Biot-Savart Law

According to the Biot-Savart law, the magnetic field generated at position vector ${\bf r}$ by a current $I_1$ circulating around a thin loop, an element of which is located at position vector ${\bf r}_1$ , is

$${\bf B}({\bf r}) = \frac{\mu_0\,I_1}{4\pi}\oint_1 \frac{d{\bf r}_1\times ({\bf r}-{\bf r}_1)}{\vert{\bf r}-{\bf r}_1\vert^{\,3}}.$$ (613)
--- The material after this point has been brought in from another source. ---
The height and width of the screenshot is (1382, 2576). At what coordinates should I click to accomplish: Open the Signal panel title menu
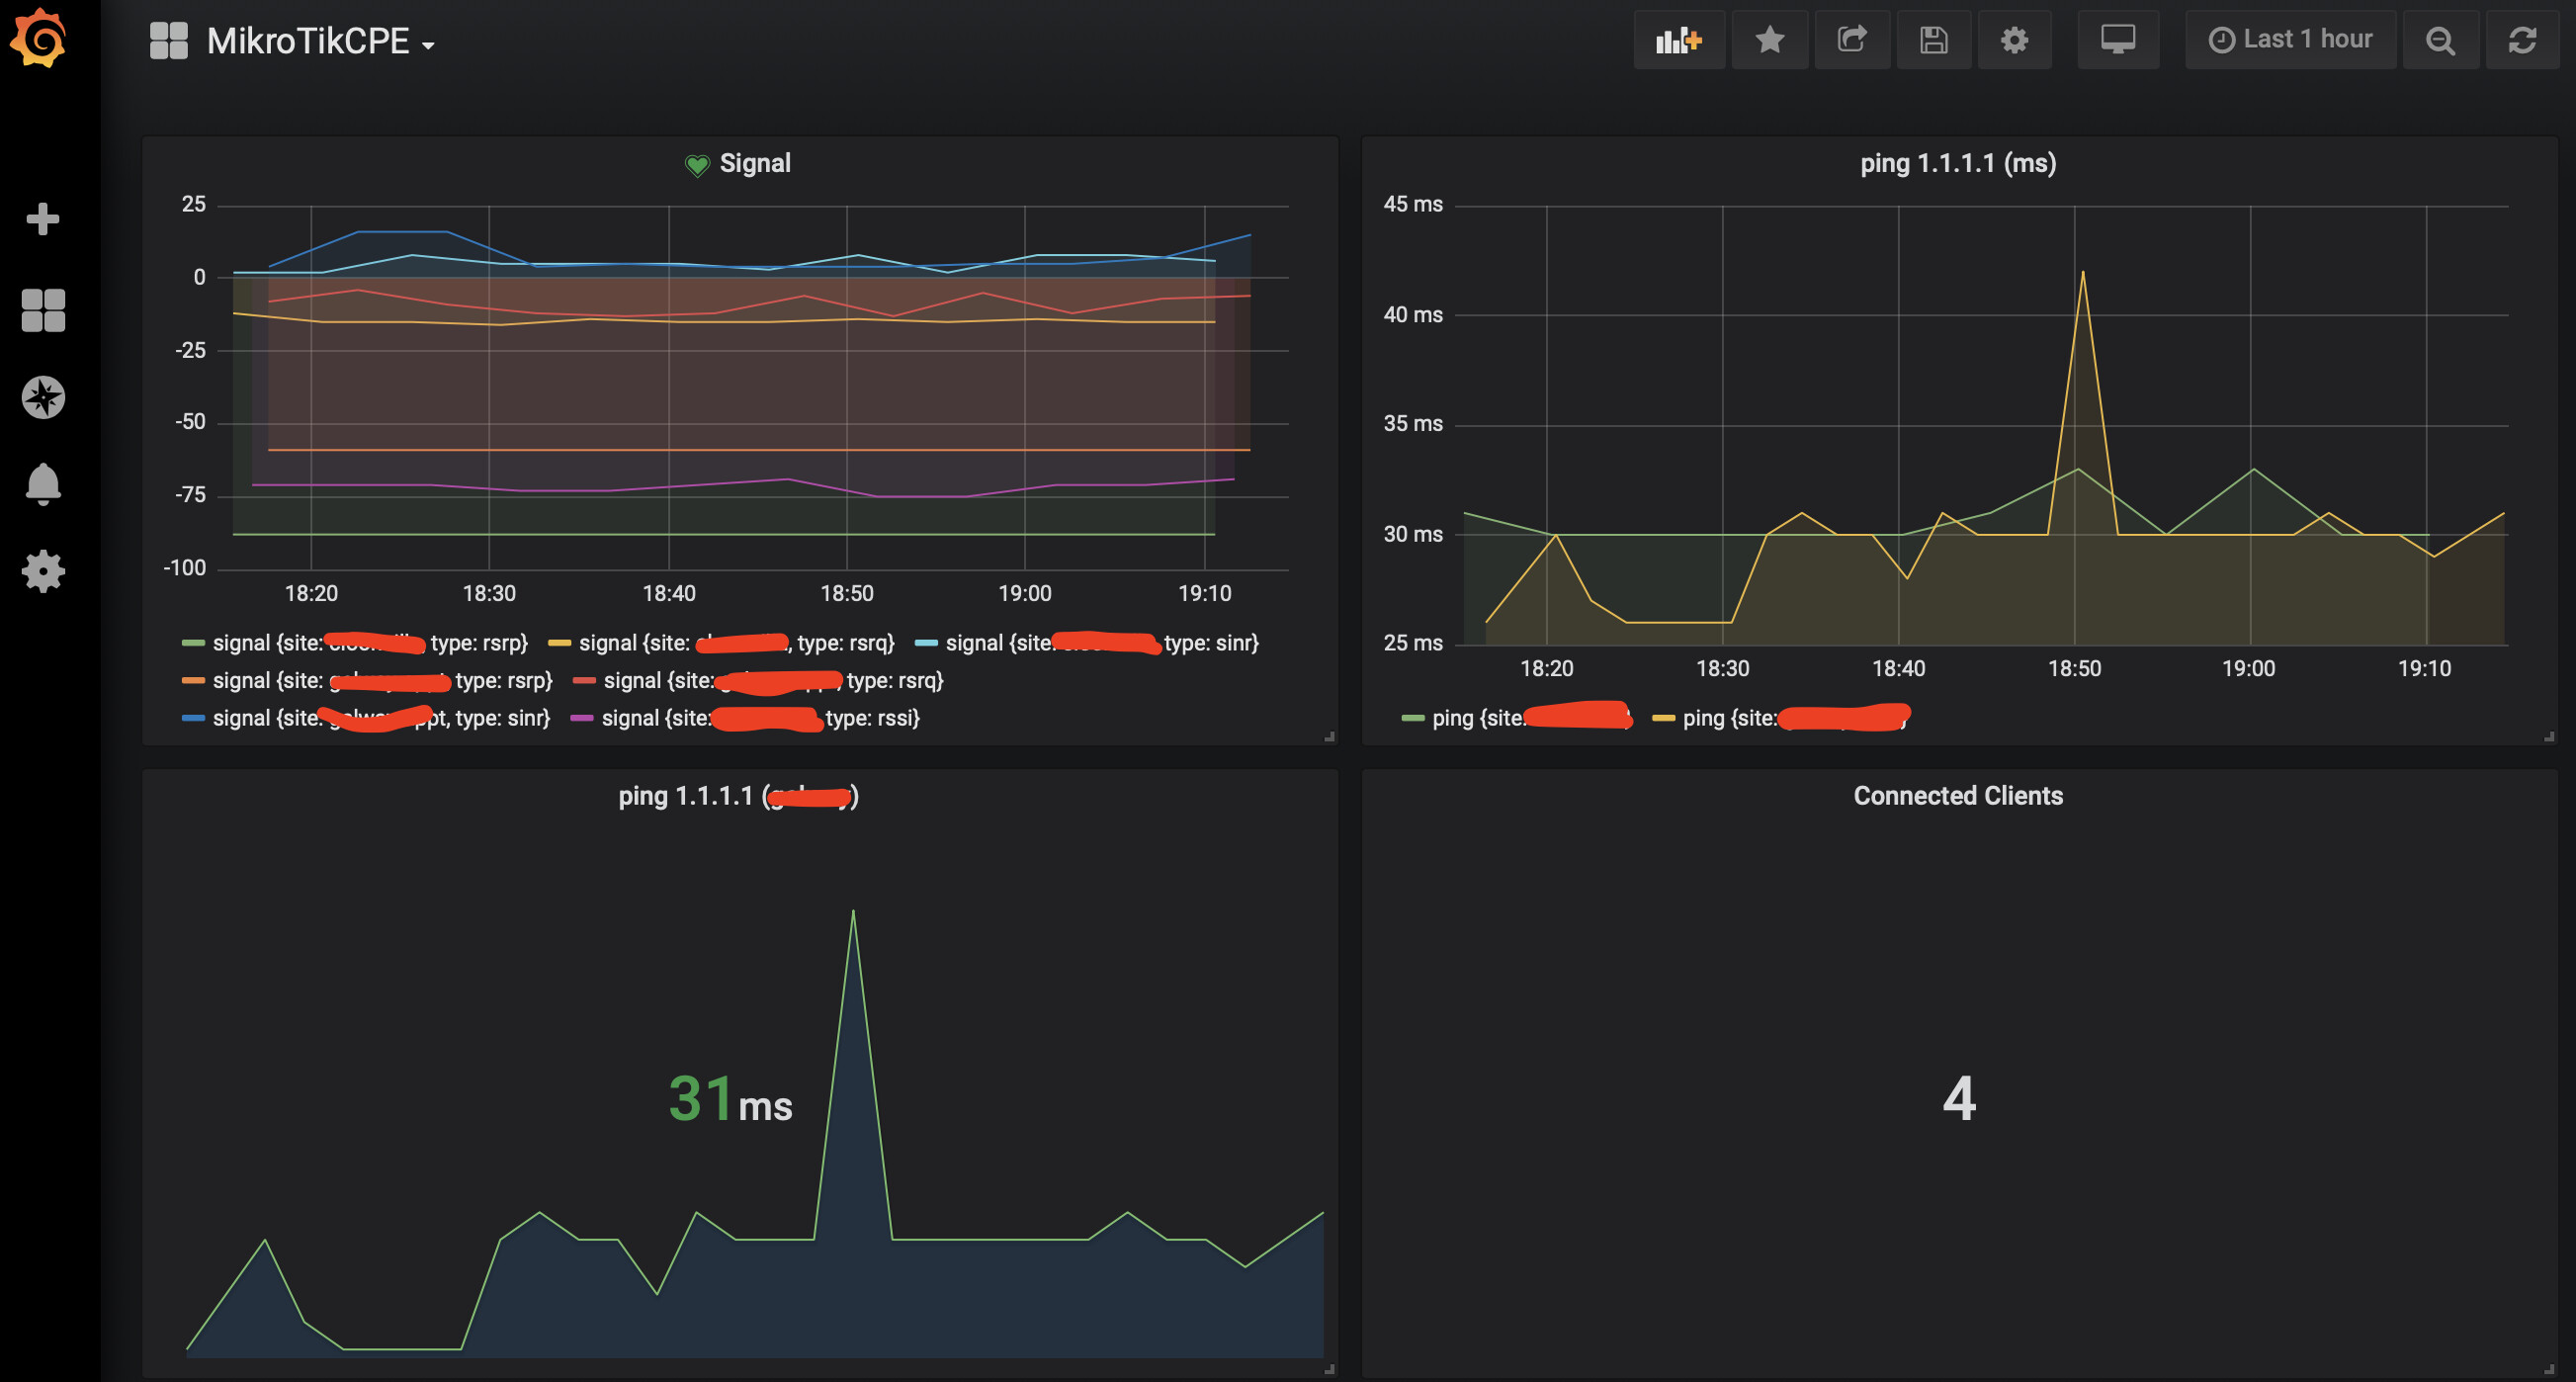(754, 163)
Suppose that a second current loop carries the current $I_2$ . The net magnetic force exerted on an element, $I_2\,d{\bf r}_2$ , of this loop, located at position vector ${\bf r}_2$ , is

$$d{\bf F}_{21} = I_2\,d{\bf r}_2\times {\bf B}({\bf r}_2).$$ (614)

Hence, the net magnetic force exerted on loop 2 by loop 1 is

$${\bf F}_{21} = \frac{\mu_0\,I_1\,I_2}{4\pi}\oint_1\oint_2\frac{d{\bf r}_2\times (d{\bf r}_1\times {\bf r}_{12})}{\vert{\bf r}_{12}\vert^{\,3}},$$ (615)

where ${\bf r}_{12} = {\bf r}_2-{\bf r}_1$ .